ITS-006: Information Security Policy

PLEASE NOTE: This policy is published as binding draft while under campus review. If you would like to submit feedback on the draft policy and related documents, please use the feedback form.

I. Introduction

Institutional information, research data, and information technology (IT) resources are critical assets necessary for the University of Massachusetts Dartmouth (“UMass Dartmouth”) to fulfill its missions.  To maximize the preservation and protection of these assets, and to manage the risks associated with their maintenance and use, this policy establishes information security governance structure, rules, technical standards, and procedures.

By approval of UMass Dartmouth’s Chancellor, this policy exists in conjunction with all other institutional policy. 

II. Policy Statements

Information security is the responsibility of every user of institutional information, research data, and information technology resources.  All users who create, access, manage, or manipulate institutional information, research data, or information technology resources must comply with this policy’s administrative, technical, and physical safeguards.

A. Governance

This policy establishes campus information security governance with the creation of roles and responsibilities.
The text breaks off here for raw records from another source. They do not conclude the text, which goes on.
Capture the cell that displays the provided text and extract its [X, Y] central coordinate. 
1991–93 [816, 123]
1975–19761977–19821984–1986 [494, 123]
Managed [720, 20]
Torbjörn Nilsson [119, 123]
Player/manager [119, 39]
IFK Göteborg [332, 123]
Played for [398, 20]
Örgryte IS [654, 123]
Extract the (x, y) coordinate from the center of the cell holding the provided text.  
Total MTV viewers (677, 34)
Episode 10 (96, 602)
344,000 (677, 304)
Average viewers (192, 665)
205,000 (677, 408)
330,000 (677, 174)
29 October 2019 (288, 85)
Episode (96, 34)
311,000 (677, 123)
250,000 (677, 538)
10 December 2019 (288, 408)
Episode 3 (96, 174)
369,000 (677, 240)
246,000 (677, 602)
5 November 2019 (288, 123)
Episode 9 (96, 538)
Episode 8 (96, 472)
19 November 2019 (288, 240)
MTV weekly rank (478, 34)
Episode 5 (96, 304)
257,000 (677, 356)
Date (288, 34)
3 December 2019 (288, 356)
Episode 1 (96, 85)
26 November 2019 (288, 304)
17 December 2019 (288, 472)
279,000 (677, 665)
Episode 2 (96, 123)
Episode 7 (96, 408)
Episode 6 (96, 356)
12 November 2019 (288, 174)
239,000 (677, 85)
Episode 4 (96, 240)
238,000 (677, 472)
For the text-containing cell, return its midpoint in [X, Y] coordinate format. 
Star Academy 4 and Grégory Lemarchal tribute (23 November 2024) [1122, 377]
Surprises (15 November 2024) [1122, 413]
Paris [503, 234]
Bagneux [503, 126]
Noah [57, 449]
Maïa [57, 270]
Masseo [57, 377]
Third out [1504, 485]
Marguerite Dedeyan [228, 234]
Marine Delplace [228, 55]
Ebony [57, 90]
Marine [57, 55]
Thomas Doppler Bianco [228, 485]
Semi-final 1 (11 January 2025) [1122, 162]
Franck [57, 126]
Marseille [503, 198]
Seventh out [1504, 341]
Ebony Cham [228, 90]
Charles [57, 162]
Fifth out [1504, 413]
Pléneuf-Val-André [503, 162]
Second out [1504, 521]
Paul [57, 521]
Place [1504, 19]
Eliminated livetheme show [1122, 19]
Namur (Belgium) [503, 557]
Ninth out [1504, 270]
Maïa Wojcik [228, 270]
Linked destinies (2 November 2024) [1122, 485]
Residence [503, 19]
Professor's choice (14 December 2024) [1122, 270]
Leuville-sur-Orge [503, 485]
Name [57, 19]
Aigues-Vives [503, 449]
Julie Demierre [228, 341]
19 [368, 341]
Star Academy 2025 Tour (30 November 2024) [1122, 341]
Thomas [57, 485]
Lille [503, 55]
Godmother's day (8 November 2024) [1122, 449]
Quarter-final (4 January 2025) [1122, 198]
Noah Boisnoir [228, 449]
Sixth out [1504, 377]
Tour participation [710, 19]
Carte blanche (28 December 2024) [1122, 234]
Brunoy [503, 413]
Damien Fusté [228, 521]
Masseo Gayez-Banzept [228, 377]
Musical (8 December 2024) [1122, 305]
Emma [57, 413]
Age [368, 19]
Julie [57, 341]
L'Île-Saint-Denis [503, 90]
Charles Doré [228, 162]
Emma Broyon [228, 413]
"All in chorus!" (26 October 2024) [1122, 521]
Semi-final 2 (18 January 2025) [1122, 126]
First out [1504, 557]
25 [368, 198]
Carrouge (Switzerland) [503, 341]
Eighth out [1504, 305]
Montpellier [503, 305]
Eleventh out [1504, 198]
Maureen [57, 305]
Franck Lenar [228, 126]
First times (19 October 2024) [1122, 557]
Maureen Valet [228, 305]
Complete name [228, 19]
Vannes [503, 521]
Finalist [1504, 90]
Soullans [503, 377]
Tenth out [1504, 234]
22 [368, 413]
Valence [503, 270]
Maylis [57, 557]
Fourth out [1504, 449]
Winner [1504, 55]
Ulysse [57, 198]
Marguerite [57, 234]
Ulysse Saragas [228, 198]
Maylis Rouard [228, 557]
  • Information Security Program Management
    • Chancellor and VCAF/CFO
    • Associate Vice Chancellor and Chief Information Officer
    • Chief Information Security Officer
    • Vice Chancellors and Deans
  • Information Categorization and Management
    • Data Stewards
    • Steward Delegate
    • Data Administrators
    • Subject Matter Experts
    • Data Custodians
  • Information Security Program Implementation
    • Vice Chancellors and Deans
    • Department Chairs, Directors, Supervisors, etc.
    • Security Liaisons
    • Director of IT Infrastructure
    • Service Administrator
    • Users

Additional details regarding the specific roles in these categories are in section IV. 

B. Information Incident Reporting

All users must report incidents involving unauthorized access to institutional information, research data, and information technology resources to the Chief Information Security Officer.  You may also report them to your local information security liaison and to UMass Dartmouth CITS. For more information, see the Data Security Incidents - Prevention and Response Procedures.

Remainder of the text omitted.